Le grand noirpiot s'étire.
Puis souffle sur les phalanges de sa main droite passablement ecchymosées.
Il lui a mis toute la sauce à ce diplomate-mage !
Là-dessus, le général nous rejoint, jubilatoire. Il frappe l'épaule de Jérémie :
— Vous avez fait l'essentiel, mais peut-être pas le plus difficile, lui dit-il. Grâce à vous, nous le tenons, il va maintenant falloir lui faire cracher la vérité et chez un type pareil ça ne va pas être commode.
M. Blanc opine. Mais, très vite, un léger sourire flotte sur ses lèvres ventouses.
— Je crois avoir trouvé le moyen.
— La torture ? demande Sasser Akdal, spontanément, en vrai militaire de carrière.

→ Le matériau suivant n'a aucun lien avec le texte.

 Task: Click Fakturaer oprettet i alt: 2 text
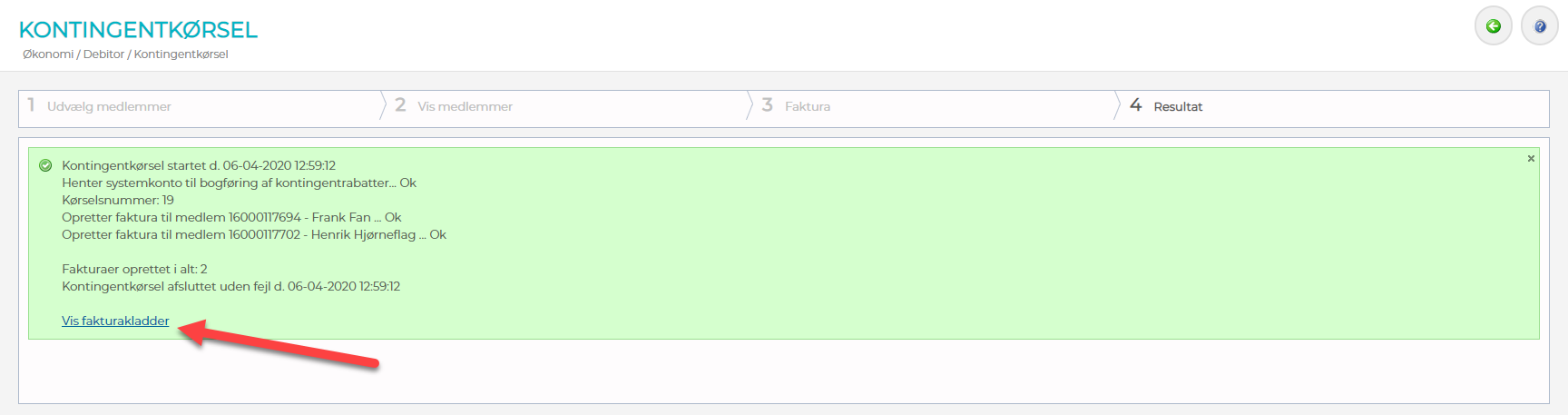[x=134, y=269]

— Je ne crois pas que ce soit un argument pour cet homme qui atteint un tel niveau infra psychique dévertébré, rétorque doctement mon ami, lequel potasse (d'Alsace, bien entendu) tous les magazines scientifiques qu'il a trouvés dans les poubelles du sixième pendant deux lustres de balayage intensif.
— Alors ?
— Laissez-moi vous en faire la surprise. Général, j'aimerais que vous assistiez à l'interrogatoire ainsi que mon chef, le malheureux commissaire San-Antonio. Pour cela, vous allez, l'un et l'autre, vous mettre un bandeau noir sur les yeux et tourner le dos au personnage. De plus, vous tiendrez l'un et l'autre une tige de cuivre et aurez les pieds dans une même cuvette d'eau additionnée d'une décoction de citron vert. Ainsi pourrez-vous résister à son fluide.
— Prenez toutes les initiatives que vous voudrez, mon ami, consent le général, cela ne nous a pas trop mal réussi jusqu'à présent.
Une demi-heure plus tard…
Ça te fait penser aux cartons dont on usait dans le ciné muet pour informer le spectateur des points forts de l'action et lui rendre compte du temps qui passe ; n'est-il pas ?

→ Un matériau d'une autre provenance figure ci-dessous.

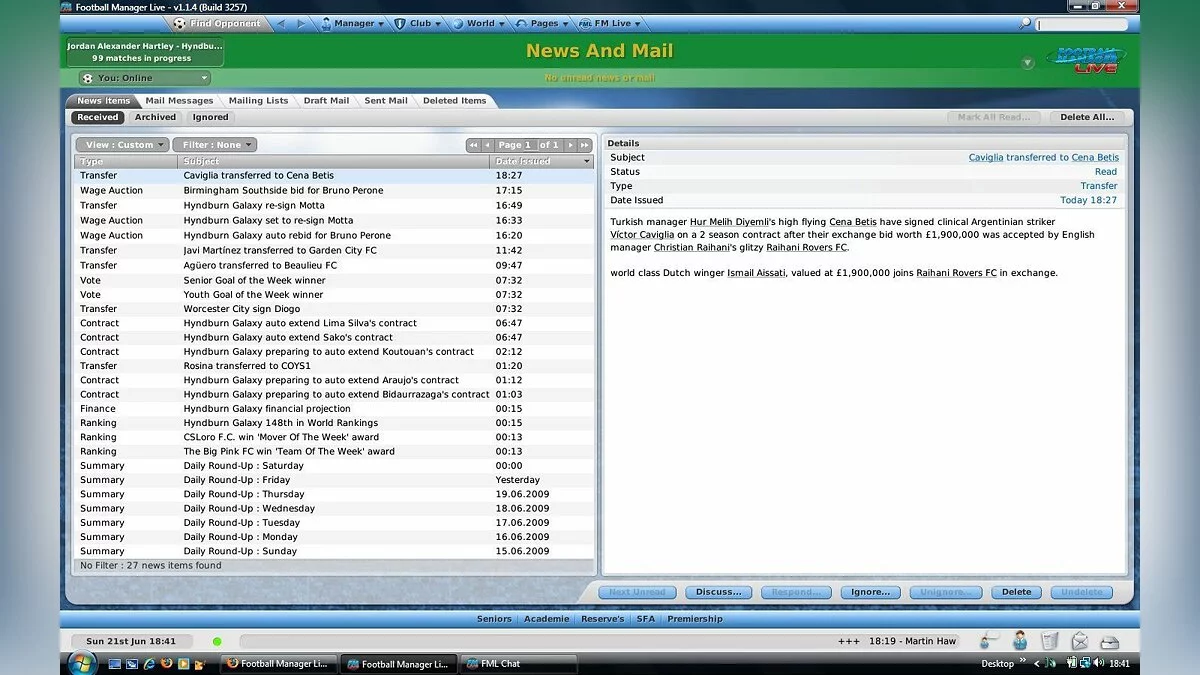Open Firefox from the quick launch bar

Or, donc, une demi-heure plus tard, nous nous trouvons, le général et moi, à faire trempette des petons dans une eau tiède fortement citronnée. Nous avons les mains crispées sur une barre de cuivre, les yeux bandés et l'oreille aux aguets.
— Ça va mieux, Excellence ? demande mon pote Jérémie à Ditawu Monkhu.
No réponse.
— Qui ne dit rien consent, enchaîne mon pote ; je considère donc que vous êtes en état de répondre à mes questions. Comme vous avez pu en juger, par deux fois déjà, je suis imperméable à votre pouvoir psychique. Chacun ses recettes. Vous avez les vôtres et moi les miennes. Nous pouvons donc parler sur un pied d'égalité, à cela près que vous êtes enchaîné et pas moi. Vous vous en doutez, je compte que vous répondrez à mes questions. Seulement voilà : vous êtes un homme totalement aguerri, sachant dominer ses souffrances corporelles. Je dois donc trouver votre talon d'Achille. Tout homme en a un. En général, les individus sont fragilisés par leurs enfants, leur femme, leurs biens ou leur charge. Ne vous connaissant pas, j'élimine ces différents facteurs pour tenter ma chance avec un cinquième, tout à fait imprévu et qui ferait hausser les épaules à la plupart des gens.